BRIEF:
Edit everything from the first of the entries down to the line containing "10 (100, 700)": replace "Hotels" with "Accommodation" and change nothing else.

Entries excerpted from a collection:
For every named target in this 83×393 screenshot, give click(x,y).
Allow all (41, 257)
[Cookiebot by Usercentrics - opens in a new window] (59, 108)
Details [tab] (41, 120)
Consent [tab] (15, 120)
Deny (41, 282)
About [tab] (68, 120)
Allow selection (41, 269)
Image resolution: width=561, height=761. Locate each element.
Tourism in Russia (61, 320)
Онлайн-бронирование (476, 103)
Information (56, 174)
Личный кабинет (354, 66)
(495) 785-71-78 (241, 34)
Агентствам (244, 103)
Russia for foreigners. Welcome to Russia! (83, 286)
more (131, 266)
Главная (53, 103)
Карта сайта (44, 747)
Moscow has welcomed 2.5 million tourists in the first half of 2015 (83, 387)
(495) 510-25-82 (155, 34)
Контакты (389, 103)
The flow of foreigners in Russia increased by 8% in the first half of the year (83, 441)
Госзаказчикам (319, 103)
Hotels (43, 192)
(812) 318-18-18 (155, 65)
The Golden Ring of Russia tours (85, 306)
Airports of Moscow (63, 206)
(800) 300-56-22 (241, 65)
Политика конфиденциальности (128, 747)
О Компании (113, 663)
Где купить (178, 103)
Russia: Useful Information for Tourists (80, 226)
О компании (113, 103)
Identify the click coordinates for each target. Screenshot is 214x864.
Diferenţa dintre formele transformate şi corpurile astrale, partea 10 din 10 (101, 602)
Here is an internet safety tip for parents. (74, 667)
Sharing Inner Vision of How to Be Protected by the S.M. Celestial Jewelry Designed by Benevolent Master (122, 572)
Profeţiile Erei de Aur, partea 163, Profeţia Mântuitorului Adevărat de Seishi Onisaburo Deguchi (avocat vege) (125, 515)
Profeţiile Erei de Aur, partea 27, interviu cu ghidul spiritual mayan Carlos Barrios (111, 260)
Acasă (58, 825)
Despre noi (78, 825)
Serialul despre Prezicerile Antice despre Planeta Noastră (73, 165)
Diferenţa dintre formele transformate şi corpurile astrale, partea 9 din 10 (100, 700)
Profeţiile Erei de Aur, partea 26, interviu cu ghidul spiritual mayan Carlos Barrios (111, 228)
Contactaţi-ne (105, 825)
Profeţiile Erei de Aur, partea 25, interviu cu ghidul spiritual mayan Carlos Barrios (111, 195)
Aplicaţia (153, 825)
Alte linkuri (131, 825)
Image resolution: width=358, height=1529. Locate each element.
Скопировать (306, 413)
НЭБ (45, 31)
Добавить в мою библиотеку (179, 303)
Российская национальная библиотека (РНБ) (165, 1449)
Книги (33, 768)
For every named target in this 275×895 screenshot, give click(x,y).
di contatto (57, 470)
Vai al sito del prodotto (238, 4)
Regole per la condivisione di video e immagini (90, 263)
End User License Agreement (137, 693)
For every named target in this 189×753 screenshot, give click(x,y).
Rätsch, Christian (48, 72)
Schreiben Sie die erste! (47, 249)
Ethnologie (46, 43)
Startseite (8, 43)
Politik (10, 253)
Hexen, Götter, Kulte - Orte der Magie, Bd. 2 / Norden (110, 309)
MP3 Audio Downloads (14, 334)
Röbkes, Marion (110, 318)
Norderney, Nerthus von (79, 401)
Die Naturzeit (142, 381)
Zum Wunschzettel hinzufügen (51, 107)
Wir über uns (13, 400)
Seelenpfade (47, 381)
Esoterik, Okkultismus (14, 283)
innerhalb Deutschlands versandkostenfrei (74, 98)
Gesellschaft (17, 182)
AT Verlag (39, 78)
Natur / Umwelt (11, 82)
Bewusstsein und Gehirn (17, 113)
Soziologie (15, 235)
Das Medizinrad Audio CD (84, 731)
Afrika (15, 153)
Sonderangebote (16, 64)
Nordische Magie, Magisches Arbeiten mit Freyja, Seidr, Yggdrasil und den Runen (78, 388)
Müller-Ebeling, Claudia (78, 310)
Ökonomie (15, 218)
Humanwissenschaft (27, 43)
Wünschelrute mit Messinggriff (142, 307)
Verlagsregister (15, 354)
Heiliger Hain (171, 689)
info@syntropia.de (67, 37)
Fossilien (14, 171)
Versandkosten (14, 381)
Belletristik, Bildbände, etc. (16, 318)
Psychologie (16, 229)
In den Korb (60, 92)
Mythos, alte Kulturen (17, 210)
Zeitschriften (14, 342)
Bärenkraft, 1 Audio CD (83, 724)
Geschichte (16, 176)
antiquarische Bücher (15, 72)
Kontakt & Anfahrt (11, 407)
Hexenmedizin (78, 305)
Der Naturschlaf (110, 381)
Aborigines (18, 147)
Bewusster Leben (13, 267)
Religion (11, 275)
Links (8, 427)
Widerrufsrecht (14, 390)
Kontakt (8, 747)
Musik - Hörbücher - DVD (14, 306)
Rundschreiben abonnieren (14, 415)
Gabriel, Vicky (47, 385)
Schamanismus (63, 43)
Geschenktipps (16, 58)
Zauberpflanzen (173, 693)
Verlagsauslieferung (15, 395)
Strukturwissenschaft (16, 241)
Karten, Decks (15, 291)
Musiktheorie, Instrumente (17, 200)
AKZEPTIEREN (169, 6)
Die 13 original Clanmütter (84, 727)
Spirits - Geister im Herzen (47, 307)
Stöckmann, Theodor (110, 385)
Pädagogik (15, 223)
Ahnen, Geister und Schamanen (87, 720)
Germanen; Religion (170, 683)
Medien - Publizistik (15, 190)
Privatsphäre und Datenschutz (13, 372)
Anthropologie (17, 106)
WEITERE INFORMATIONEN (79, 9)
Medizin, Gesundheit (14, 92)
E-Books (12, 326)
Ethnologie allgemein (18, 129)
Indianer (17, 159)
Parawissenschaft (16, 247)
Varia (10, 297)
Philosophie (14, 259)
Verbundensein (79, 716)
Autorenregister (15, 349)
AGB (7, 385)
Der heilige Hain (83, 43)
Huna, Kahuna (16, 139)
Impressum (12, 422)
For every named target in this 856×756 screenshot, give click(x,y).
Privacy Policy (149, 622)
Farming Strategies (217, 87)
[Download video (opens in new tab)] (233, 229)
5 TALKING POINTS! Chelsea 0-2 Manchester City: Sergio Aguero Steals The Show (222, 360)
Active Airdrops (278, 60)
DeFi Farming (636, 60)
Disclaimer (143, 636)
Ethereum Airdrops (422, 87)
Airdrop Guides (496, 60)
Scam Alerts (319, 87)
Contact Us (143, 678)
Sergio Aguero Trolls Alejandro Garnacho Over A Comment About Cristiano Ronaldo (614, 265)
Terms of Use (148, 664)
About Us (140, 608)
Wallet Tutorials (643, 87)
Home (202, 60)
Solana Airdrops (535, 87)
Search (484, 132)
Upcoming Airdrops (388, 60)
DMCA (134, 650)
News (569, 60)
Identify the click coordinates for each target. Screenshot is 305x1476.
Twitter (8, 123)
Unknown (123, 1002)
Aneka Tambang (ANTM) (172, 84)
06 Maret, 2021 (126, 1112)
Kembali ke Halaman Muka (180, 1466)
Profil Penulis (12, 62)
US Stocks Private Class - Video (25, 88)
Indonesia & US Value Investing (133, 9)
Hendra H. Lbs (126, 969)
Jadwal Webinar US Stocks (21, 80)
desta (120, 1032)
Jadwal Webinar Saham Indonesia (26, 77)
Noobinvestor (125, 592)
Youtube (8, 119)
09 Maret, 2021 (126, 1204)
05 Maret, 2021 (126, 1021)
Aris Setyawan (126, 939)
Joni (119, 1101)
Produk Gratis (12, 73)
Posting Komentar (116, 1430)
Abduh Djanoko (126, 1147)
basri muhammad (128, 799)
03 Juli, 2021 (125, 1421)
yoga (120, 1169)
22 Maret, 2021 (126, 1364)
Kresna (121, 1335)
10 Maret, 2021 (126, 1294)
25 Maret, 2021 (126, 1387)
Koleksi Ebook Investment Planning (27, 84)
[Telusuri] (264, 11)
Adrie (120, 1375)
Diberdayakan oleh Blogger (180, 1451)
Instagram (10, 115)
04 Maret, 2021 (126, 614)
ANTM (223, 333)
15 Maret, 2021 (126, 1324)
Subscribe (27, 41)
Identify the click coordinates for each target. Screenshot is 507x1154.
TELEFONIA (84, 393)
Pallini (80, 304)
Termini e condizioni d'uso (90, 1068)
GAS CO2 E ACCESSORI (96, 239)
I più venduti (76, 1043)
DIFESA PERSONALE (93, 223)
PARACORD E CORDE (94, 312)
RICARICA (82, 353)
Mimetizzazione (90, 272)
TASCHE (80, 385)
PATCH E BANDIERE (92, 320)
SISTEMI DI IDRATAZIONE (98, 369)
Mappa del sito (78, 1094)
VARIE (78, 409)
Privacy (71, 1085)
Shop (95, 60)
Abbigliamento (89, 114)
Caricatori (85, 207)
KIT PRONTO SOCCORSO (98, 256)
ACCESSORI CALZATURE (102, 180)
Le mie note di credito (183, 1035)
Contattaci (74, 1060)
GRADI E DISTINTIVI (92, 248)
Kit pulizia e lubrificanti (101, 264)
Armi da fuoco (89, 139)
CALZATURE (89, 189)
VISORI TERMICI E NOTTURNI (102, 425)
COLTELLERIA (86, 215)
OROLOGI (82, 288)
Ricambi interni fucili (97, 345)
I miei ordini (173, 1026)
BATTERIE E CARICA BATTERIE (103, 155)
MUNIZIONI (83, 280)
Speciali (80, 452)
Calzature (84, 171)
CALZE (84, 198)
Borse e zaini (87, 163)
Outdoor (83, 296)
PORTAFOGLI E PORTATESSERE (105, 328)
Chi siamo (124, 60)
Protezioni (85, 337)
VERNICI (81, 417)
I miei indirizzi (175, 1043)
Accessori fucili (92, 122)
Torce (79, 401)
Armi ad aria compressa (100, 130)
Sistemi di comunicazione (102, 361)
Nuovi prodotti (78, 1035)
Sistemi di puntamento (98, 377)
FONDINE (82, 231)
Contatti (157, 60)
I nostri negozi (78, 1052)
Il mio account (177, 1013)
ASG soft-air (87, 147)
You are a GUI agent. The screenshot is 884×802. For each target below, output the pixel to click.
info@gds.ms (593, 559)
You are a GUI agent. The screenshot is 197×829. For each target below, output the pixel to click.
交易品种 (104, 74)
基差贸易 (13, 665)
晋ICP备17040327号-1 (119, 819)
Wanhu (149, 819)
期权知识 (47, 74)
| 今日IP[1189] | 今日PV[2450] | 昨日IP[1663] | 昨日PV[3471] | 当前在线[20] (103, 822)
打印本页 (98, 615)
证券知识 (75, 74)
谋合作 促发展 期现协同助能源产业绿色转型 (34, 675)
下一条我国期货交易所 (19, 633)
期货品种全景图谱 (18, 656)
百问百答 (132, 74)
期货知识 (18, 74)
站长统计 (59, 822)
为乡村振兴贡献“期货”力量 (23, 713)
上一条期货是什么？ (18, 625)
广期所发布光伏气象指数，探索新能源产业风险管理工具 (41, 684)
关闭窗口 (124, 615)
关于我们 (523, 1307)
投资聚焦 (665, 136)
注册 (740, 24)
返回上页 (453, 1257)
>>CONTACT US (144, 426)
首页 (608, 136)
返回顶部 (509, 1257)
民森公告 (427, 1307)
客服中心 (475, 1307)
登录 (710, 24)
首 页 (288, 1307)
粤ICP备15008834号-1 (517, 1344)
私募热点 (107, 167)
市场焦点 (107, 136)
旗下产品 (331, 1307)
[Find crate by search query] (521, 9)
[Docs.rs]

SOLUTION TO THE EXERCISE:
For every named target in this 83×393 screenshot, give click(x,y).
Allow all (41, 257)
[Cookiebot by Usercentrics - opens in a new window] (59, 108)
Details [tab] (41, 120)
Consent [tab] (15, 120)
Deny (41, 282)
About [tab] (68, 120)
Allow selection (41, 269)
Image resolution: width=561, height=761. Locate each element.
Tourism in Russia (61, 320)
Онлайн-бронирование (476, 103)
Information (56, 174)
Личный кабинет (354, 66)
(495) 785-71-78 (241, 34)
Агентствам (244, 103)
Russia for foreigners. Welcome to Russia! (83, 286)
more (131, 266)
Главная (53, 103)
Карта сайта (44, 747)
Moscow has welcomed 2.5 million tourists in the first half of 2015 (83, 387)
(495) 510-25-82 (155, 34)
Контакты (389, 103)
The flow of foreigners in Russia increased by 8% in the first half of the year (83, 441)
Госзаказчикам (319, 103)
Accommodation (43, 192)
(812) 318-18-18 (155, 65)
The Golden Ring of Russia tours (85, 306)
Airports of Moscow (63, 206)
(800) 300-56-22 (241, 65)
Политика конфиденциальности (128, 747)
О Компании (113, 663)
Где купить (178, 103)
Russia: Useful Information for Tourists (80, 226)
О компании (113, 103)
Identify the click coordinates for each target. Screenshot is 214x864.
Diferenţa dintre formele transformate şi corpurile astrale, partea 10 din 10 (101, 602)
Here is an internet safety tip for parents. (74, 667)
Sharing Inner Vision of How to Be Protected by the S.M. Celestial Jewelry Designed by Benevolent Master (122, 572)
Profeţiile Erei de Aur, partea 163, Profeţia Mântuitorului Adevărat de Seishi Onisaburo Deguchi (avocat vege) (125, 515)
Profeţiile Erei de Aur, partea 27, interviu cu ghidul spiritual mayan Carlos Barrios (111, 260)
Acasă (58, 825)
Despre noi (78, 825)
Serialul despre Prezicerile Antice despre Planeta Noastră (73, 165)
Diferenţa dintre formele transformate şi corpurile astrale, partea 9 din 10 (100, 700)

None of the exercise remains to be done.